Don Lemon decided to take to the streets and lecture everyday Americans on immigration law — only to be privately schooled by the very people he apparently thinks he represents. During a man-on-the-street segment he insisted that crossing the border illegally “isn’t a criminal act” and even tried to downplay it as a mere misdemeanor, a line that collapsed under simple questions from his interview subjects. The clip has since become yet another humiliating footnote in the catalog of media elites talking down to ordinary citizens.
The exchange was painfully clear: Lemon’s attempt to recast illegal entry as something other than a crime was met with incredulity and pointed pushback from a woman and a man on the street who understood the difference between rules and the rule of law. He stumbled through distinctions about levels of offense while the people he interviewed pressed him on common-sense consequences and why charges matter if something isn’t a crime. That public rebuke ought to remind every journalist that real Americans aren’t impressed by performative lectures from CNN alumni.
Dave Rubin didn’t let the moment pass unnoticed; he put the clip into his Direct Message segment and ripped into Lemon’s smugness, using the exchange as proof that the coastal media class is out of touch with working people’s concerns about law, order, and sovereignty. Rubin’s take — shared on The Rubin Report podcast and YouTube channels — framed the incident as symptomatic of a broader contempt from the left for immigration enforcement and public safety. When a media figure can’t even get simple legal basics right on camera, it’s no surprise the public’s faith in those institutions is collapsing.
Let’s be blunt: this isn’t just semantic nitpicking. Conservatives believe in defending the rule of law, securing borders, and protecting the citizens who pay taxes and obey rules while watching a flood of people exploit loopholes. Media celebrities dismissing legal distinctions as “just rules” is part of the toxic arrogance that treats the public as an audience for lectures rather than citizens demanding accountability. This kind of condescension fuels the anger Americans feel when Washington and the press reward lawlessness with moral lectures instead of solutions.
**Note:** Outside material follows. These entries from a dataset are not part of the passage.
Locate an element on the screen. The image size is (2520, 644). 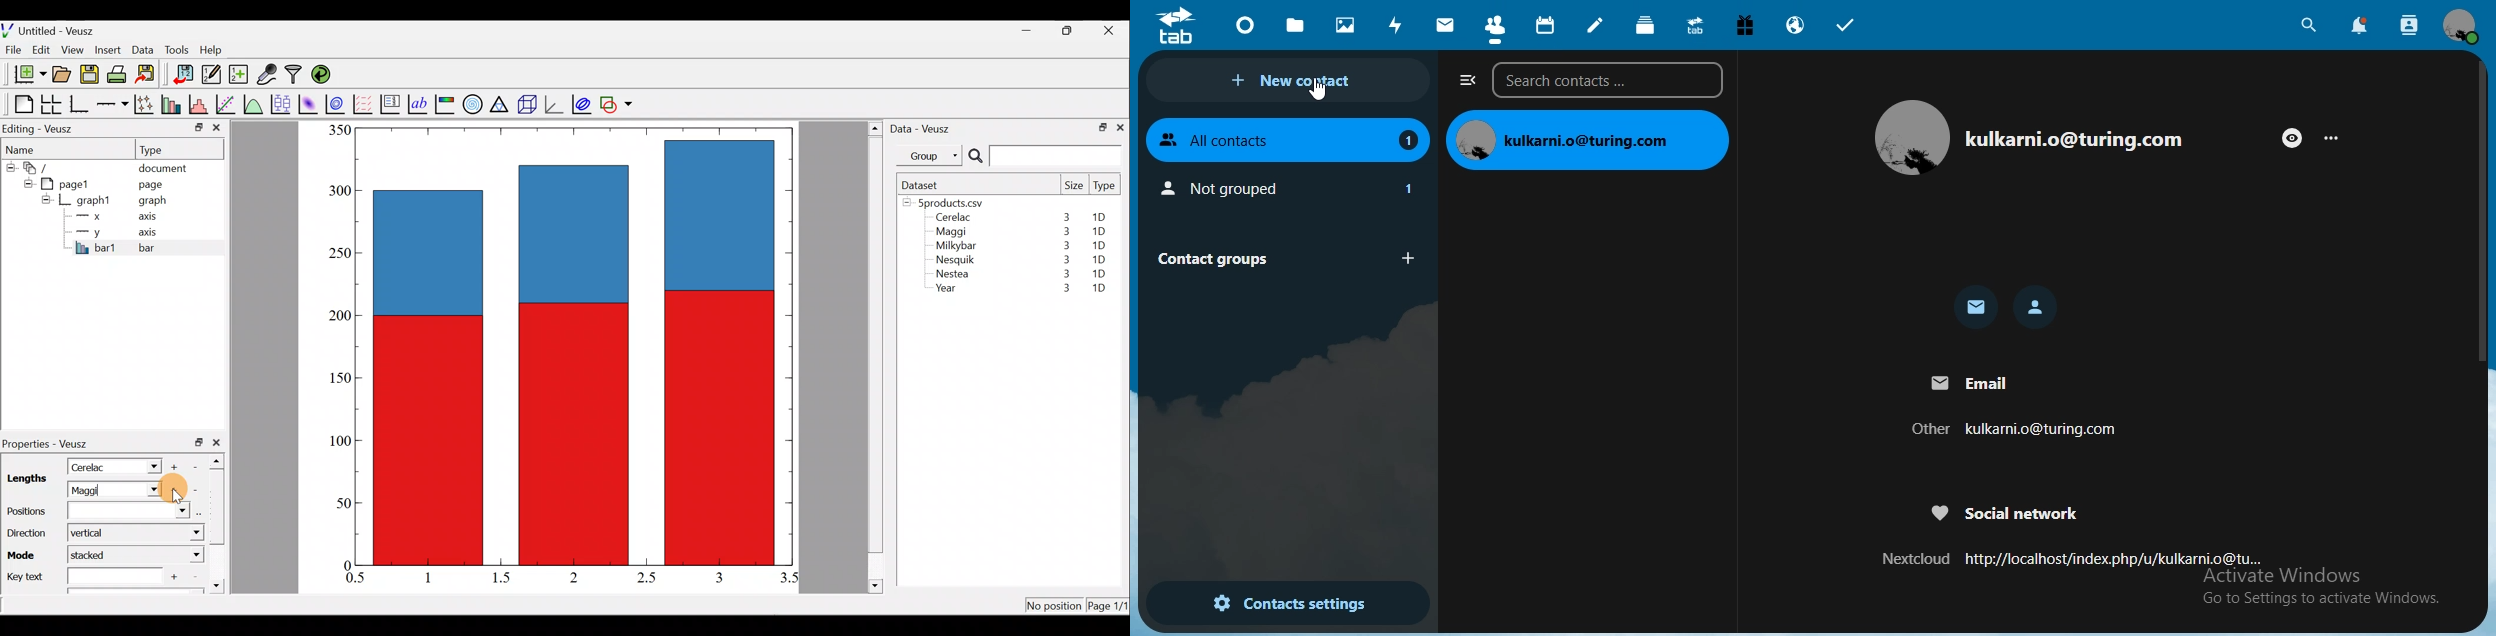
Maggi is located at coordinates (99, 490).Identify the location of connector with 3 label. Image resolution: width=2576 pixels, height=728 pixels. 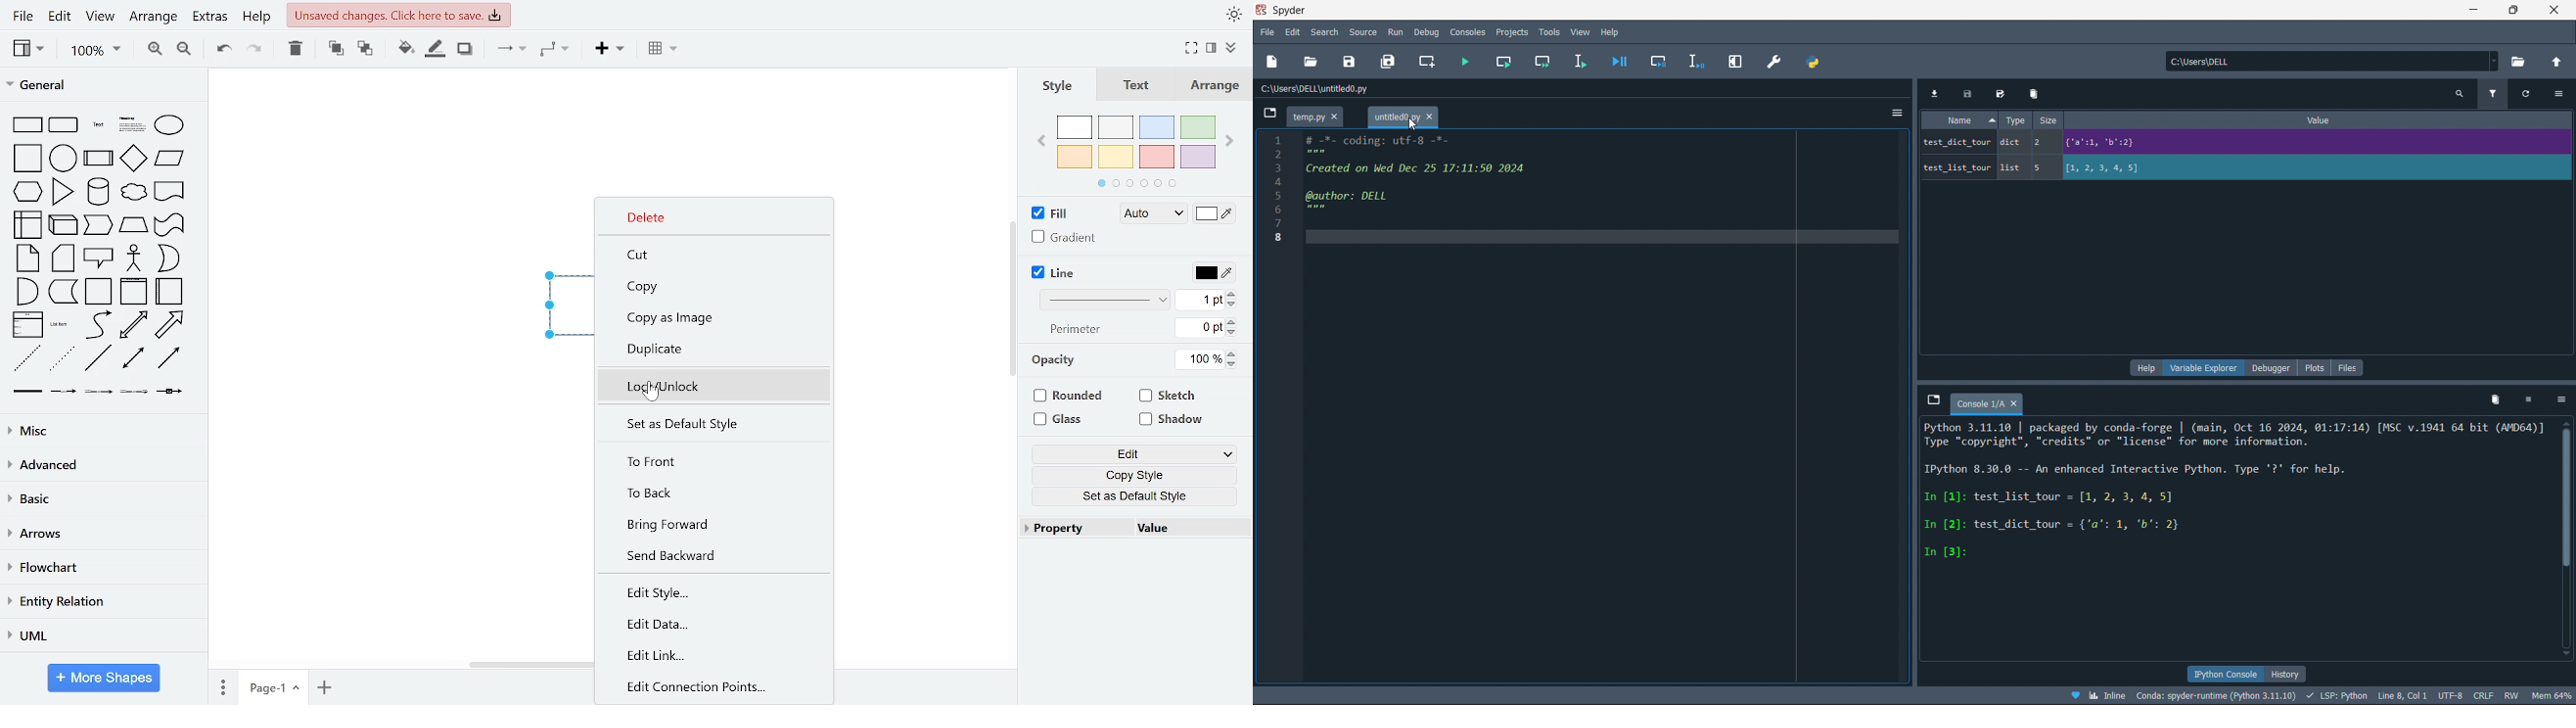
(134, 392).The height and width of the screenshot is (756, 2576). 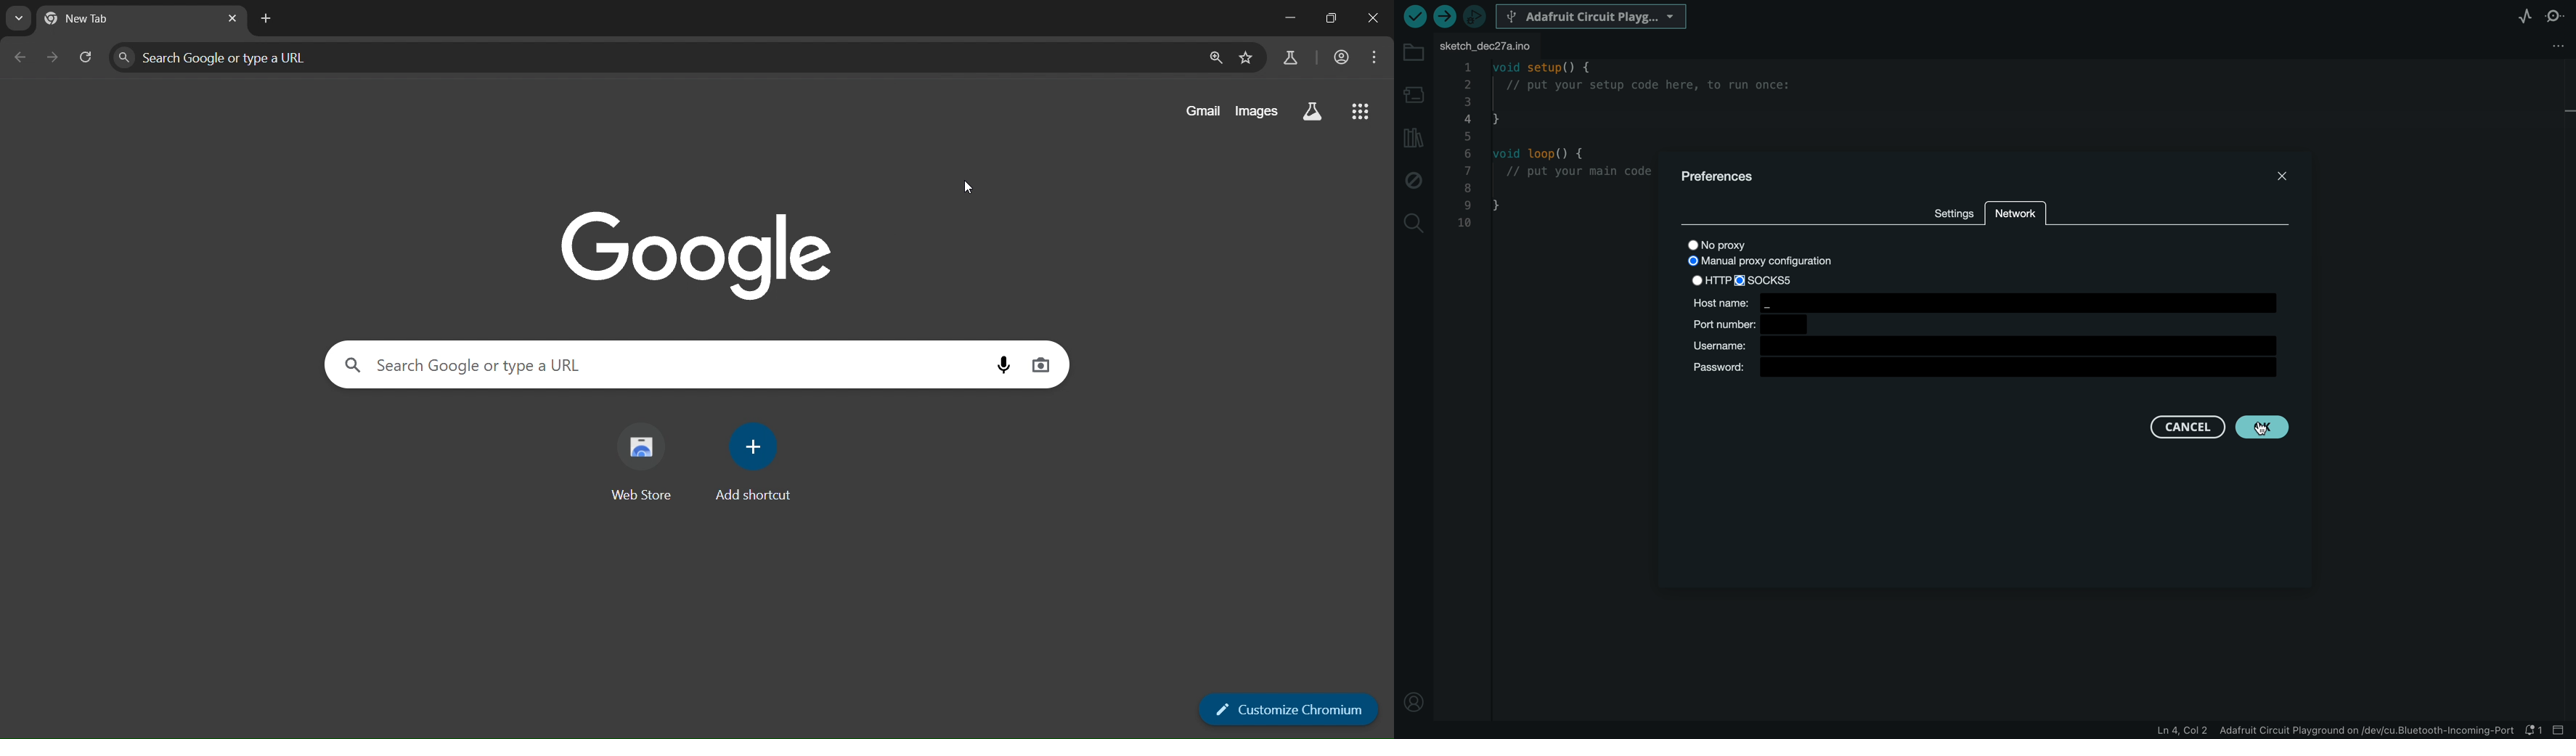 I want to click on HOST NUMBER, so click(x=1986, y=304).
The legal reality is straightforward and undercuts Lemon’s soft-pedaling: unlawful entry between ports of entry is criminalized under federal law and is typically prosecuted as a misdemeanor on first offense, with harsher penalties for reentry after removal. There’s a reason statutes and penalties exist — they’re a deterrent and a tool for enforcement that can’t be papered over by rhetorical gymnastics on a livestream. Reporting and commentary that ignores statutes in favor of feel-good narratives about open borders does a disservice to national security and the rule of law.
This episode should be a wake-up call for conservative voters: demand more than moralizing from media figures and demand real policy fixes from our leaders. We need border control, enforcement of existing law, and an immigration system that rewards assimilation and merit rather than rewarding those who flout the rules. When journalists like Lemon try to gaslight the public about what is and isn’t a crime, patriots must push back loudly and insist our laws matter.
Finally, hold the media to account. The next time a pundit tries to tell you that illegal entry is “not a crime” or that consequences are optional, remember this clip and the people who put him in his place. Everyday Americans know that laws that are not enforced are invitations to chaos, and until our leaders and reporters stop normalizing border neglect, conservatives will keep making the case for safety, sovereignty, and common sense enforcement.